▶ _PASSAGE_:
----------------

After I pulled together the altar I made oplatky—Christmas communion wafers, popular in Poland, Czechia and Slovakia.
Today I began by heading down to my altar stone at the creek with an offering for the land spirits to ask them for their acceptance and assistance in welcoming Mary into our home. When I returned to the house I made an offering to Děduška/Grandpa (our house guardian) and asked him for the same. I also gave the cat coterie a bowl of milk and the two pups a homemade pup cup and asked them to play nice tonight. I heated myself a bowl of the venison stew that I’ve been eating in ritual communion with Rozhanitsa/Deer Mother since St. Lucy’s Night (don’t worry I froze it).
@langlif-saga, who is a friend outside of the Hledání Noclehu group, was also on the schedule for tonight and she was doing her ritual a little earlier. We timed it so I could join her for a preliminary prayer. It was very powerful knowing that a couple states away a friend was doing work alongside me. After she posted I listened to some of her music to get my head in the right place, followed by Benedictines of Mary, Queen of Apostles, Marian Hymns at Ephesus.
As the sun began to go down I donned my head shawl, a midcentury French filet crochet that my mother-in-law wore for one event back in the day when they were stationed in Europe, and that I had used earlier in the year for a spring time working with Morana. I had forgotten that it is covered in roses, but I also chose it to honor my French foremothers.
For me wearing the veil was a nod to all my Catholic foremothers, but also a signal to my brain, of going into a sacred space, much like the Siberian shaman and her cloak. I had been tossing around the idea of incorporating one for awhile and when @shtern-un-honik used one the first night it felt like a sign. I also wore my half-Scottish great-granny Hazel’s screw back (originally) white rose earrings.
To begin I set the table. Every dish and every edible had significance. The oplatky and honey were served on Granny Hazel’s porcelain, which I have documented elsewhere, has Marian significance for me. Muscadine wine that I fermented from grapes that I foraged in early autumn was served in the cut crystal wine glasses that my mother-in-law let us borrow on our wedding day and that we will inherit. The fruitcake was placed on one of her antique porcelain dishes featuring apples and nuts, both important in Czech Christmas celebrations.
I then lit the three red candles signifying the three Sundays of Advent that we have completed, the blue candle representing Mary, and frankincense incense.
I knelt upon an antique child’s pew lined with poinsettia decorated pillows and said my version of the Our Lady of Perpetual Help chaplet. This version came to me in a sleep deprived trance-like state last month and is a prayer both to Mary and all The Mothers.

----------------

▶ _ROWS_:

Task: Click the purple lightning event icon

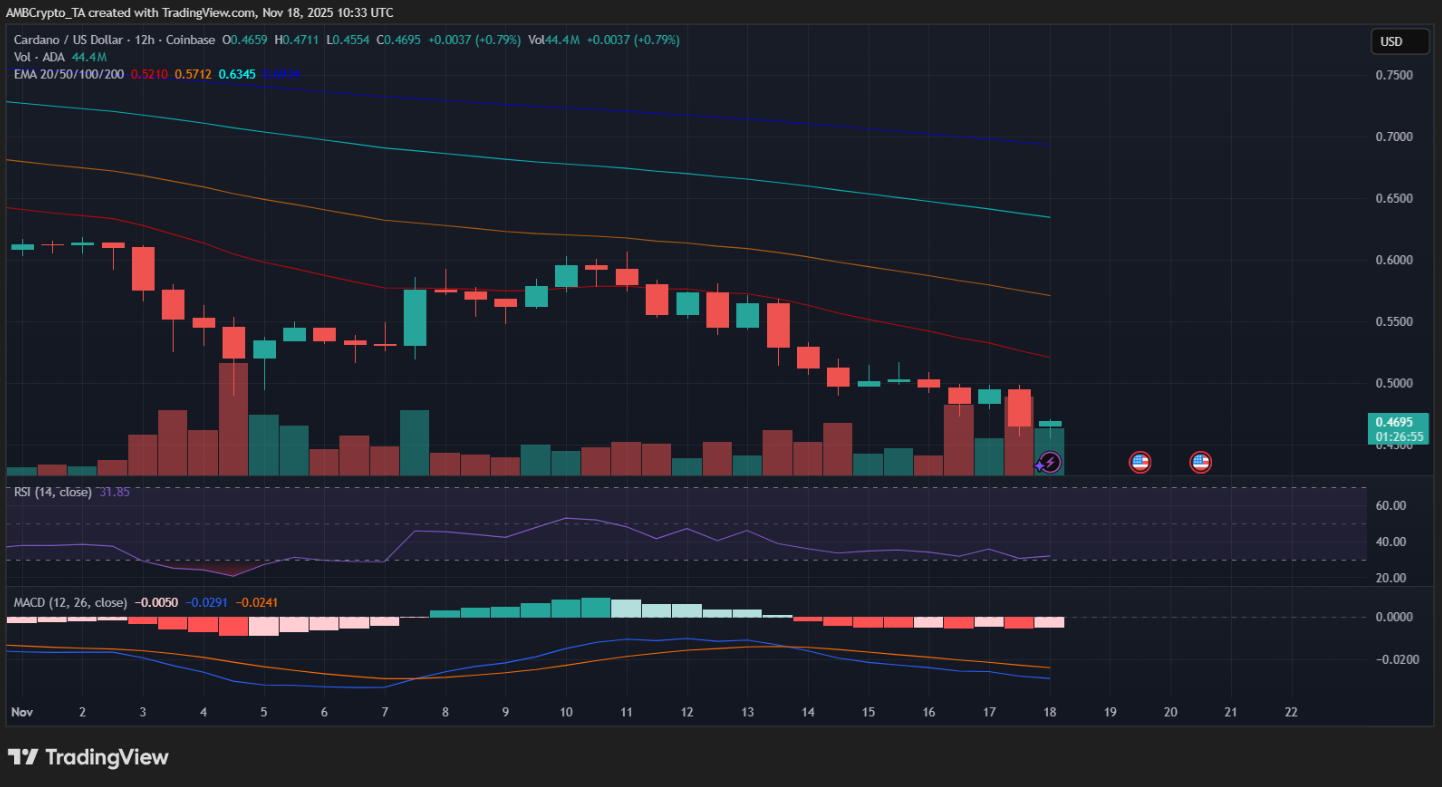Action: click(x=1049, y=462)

----------------

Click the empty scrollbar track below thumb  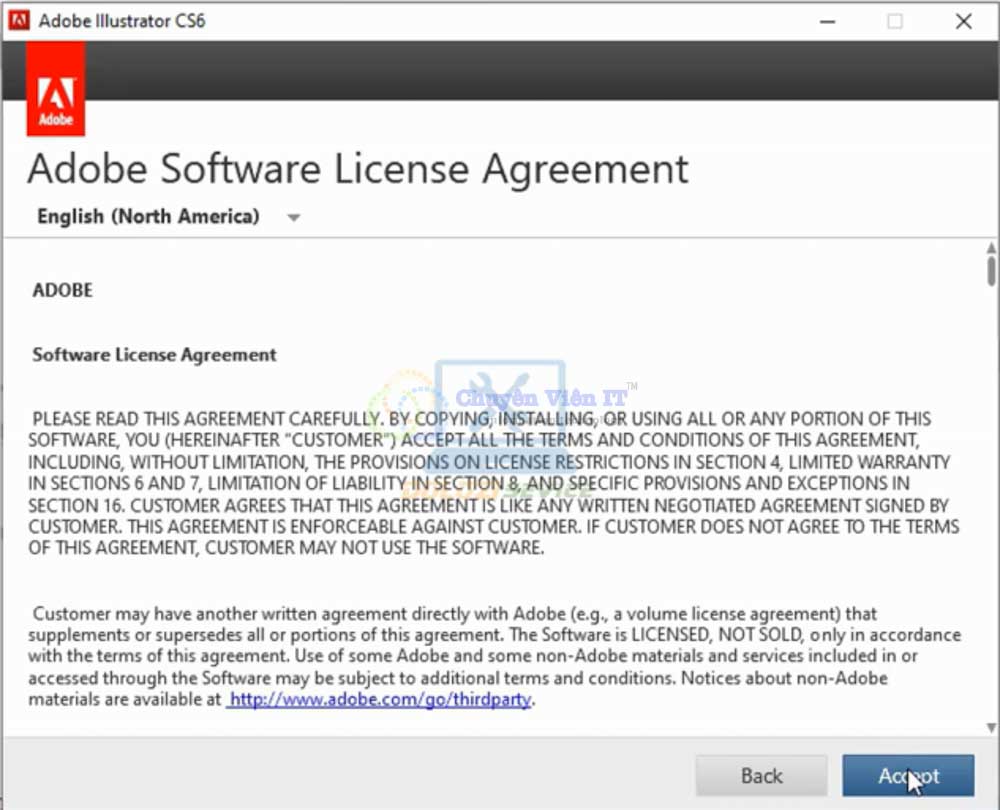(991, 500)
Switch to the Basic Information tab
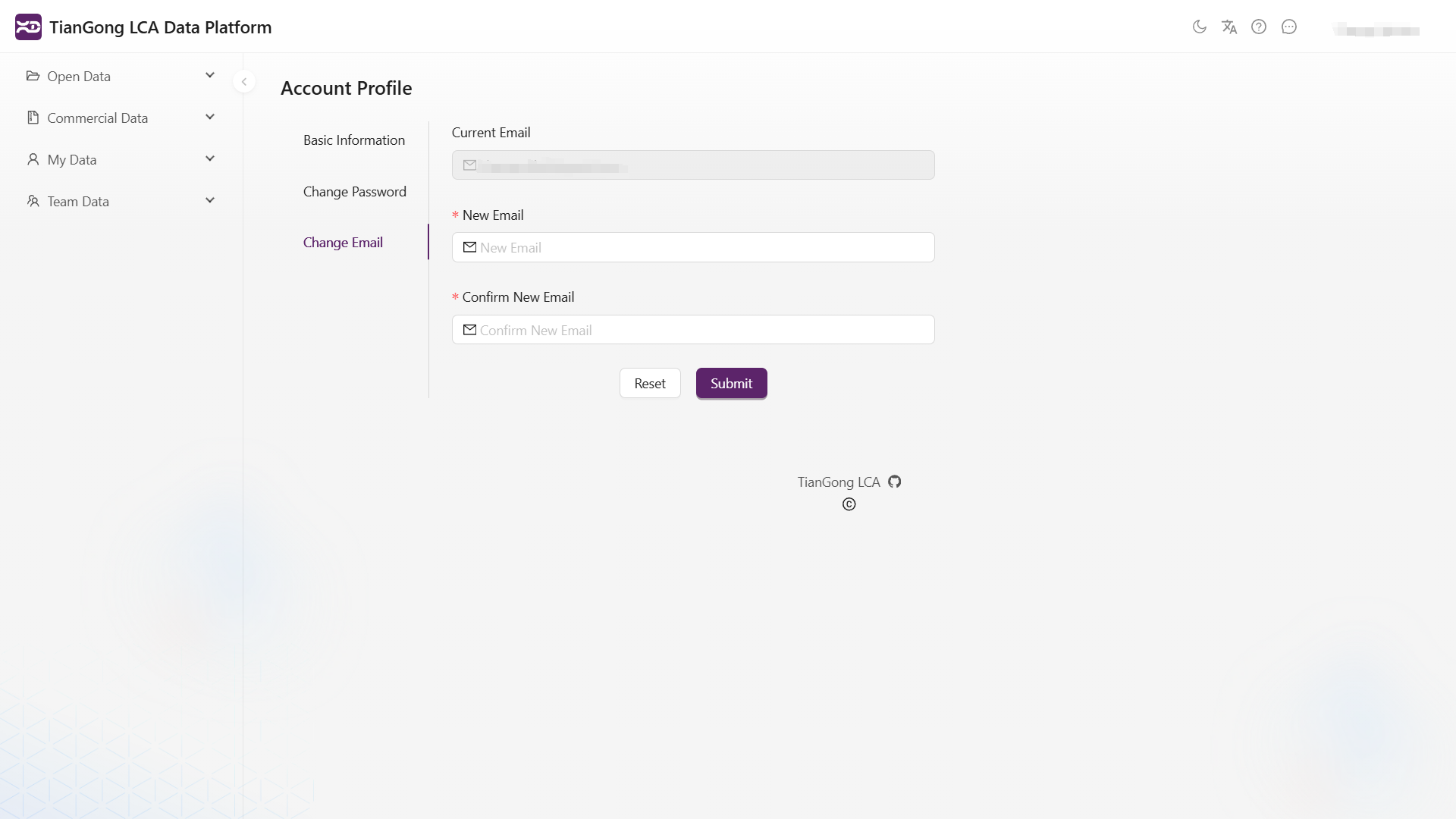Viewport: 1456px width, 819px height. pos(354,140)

----------------

▶ _WHAT THE TASK ASKS_: In the Advent ritual passage, copy the stretch that begins with the words "As the sun began" and stops after "white rose earrings.", swapping "head shawl" for "lace scarf".

▶ _SOLVED PROBLEM_:
As the sun began to go down I donned my lace scarf, a midcentury French filet crochet that my mother-in-law wore for one event back in the day when they were stationed in Europe, and that I had used earlier in the year for a spring time working with Morana. I had forgotten that it is covered in roses, but I also chose it to honor my French foremothers.
For me wearing the veil was a nod to all my Catholic foremothers, but also a signal to my brain, of going into a sacred space, much like the Siberian shaman and her cloak. I had been tossing around the idea of incorporating one for awhile and when @shtern-un-honik used one the first night it felt like a sign. I also wore my half-Scottish great-granny Hazel’s screw back (originally) white rose earrings.